Main 8 Descriptive Statistics
Main 8 Descriptive Statistics
This article "
Main 8 Descriptive Statistics" will hep you to understand main descriptive statistics and what are the four descriptive statistics.

Main 8 Descriptive Statistics

Introduction

Descriptive statistics are important for the analysis and interpretation of data. The main objective of any statistical testing is to summarize the characteristics of a population into an inferential statistic.

Descriptive statistics are also used for comparing or contrasting groups of samples which have been taken for testing, such as to compare the proportions of income levels among individuals.

The sample sizes and distributions are commonly represented by means of proportions (p), mean (m), standard deviation (sd), variance (v), and range (r). Common data formats are:

Standard deviation, proportionality and mean (m)

Standard deviation, mean and range (m), minimum (mmin), maximum (mmax)

Variance, mean and range (v)

Skewness

Std. Error of Skewness

Kurtosis

Std. Error of Kurtosis

Range

Range, mean and standard deviation (m)

Range, sample size and mean are always expressed in relation to the central tendency and thus range, mean and std. error of range are always negative values. A positive value indicates that the values do not necessarily represent the mean. Normal distribution is one of the most common types of distributions. It is usually assumed that the data set contains normally distributed variables, but can be non-normally distributed. Most importantly, if there is more than one variable it needs to be converted in order to make it normal. An example of this conversion is shown at the end of our article.
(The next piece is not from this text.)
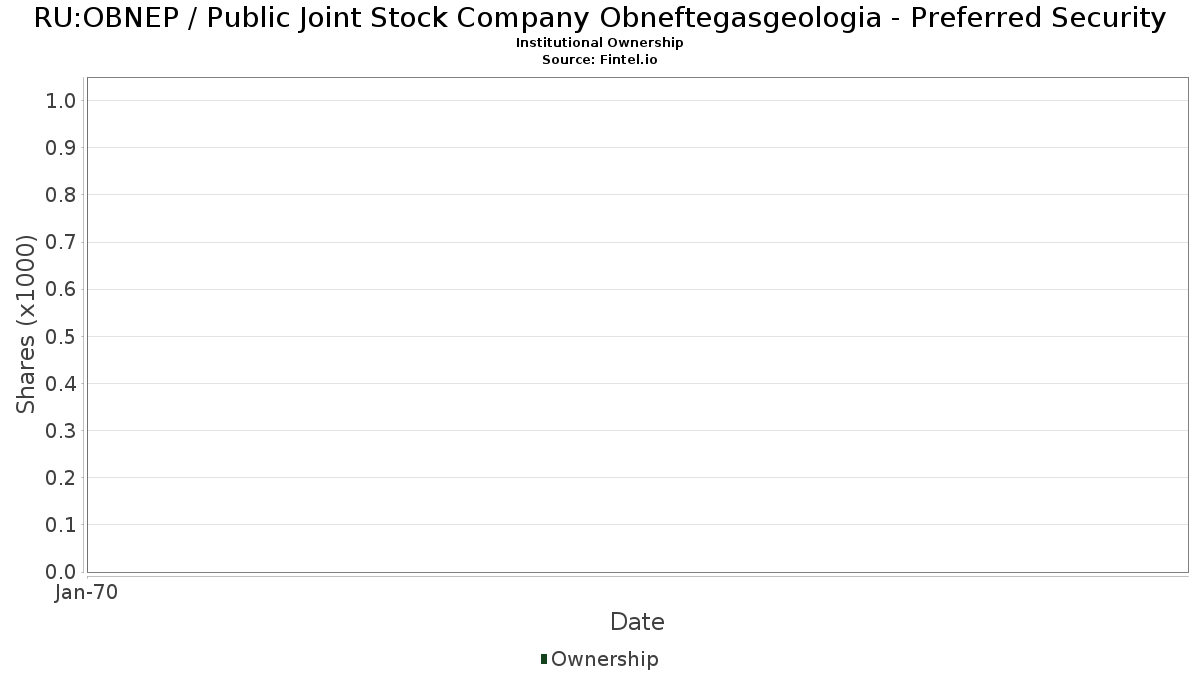
Task: Select the Institutional Ownership subtitle
Action: (x=600, y=43)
There are two major kinds of ranges which may exist:

Normal range: it means that each value represents its own probability of occurring at a particular point. Usually, it is not considered important since it does not affect the results of the tests. This kind of range is used when we cannot observe all the points.

Normalized range: it is used in order to summarize the entire values by subtracting the mean from the sample's mean. So for a range, all values from the same range are put in equal intervals.
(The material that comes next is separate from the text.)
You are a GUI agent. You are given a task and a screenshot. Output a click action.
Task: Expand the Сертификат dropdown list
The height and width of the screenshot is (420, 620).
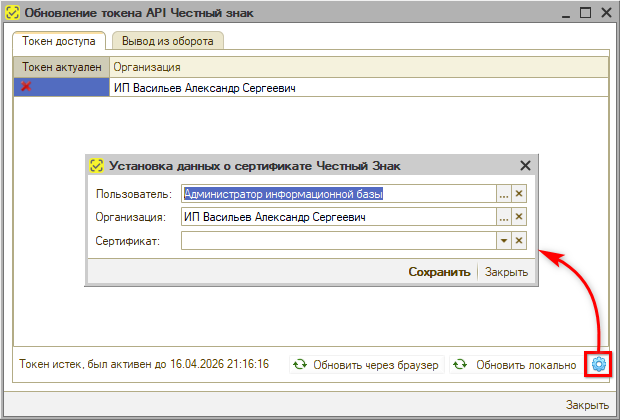pyautogui.click(x=504, y=240)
It can be very helpful when estimating or performing linear regression and other statistical modeling studies. Ranges are useful when you are using multiple ranges on the same dataset. For instance, using ranges to check your model would be faster, less error prone, and allow for better comparisons between models than just looking up the range. So for large datasets, using normalized ranges can save you hours of work.

Scatter plots are generally used to visualize relationships. scatter plots help us visualize trends or differences between two or more variables which is the plot on the left side of a graph. To understand what kind of relationship we are trying to measure, let’s take again a look at some scatterplots. Let’s say that we are trying to measure how much people earn and want to know whether there are significant correlations, what kind of relationships are represented by these lines on these plots? We can do this with the help of scatter plots. As soon as the variables are identified with their corresponding axes, scatterplots can be constructed based on the correlation matrix by selecting different combinations of correlated input/output values.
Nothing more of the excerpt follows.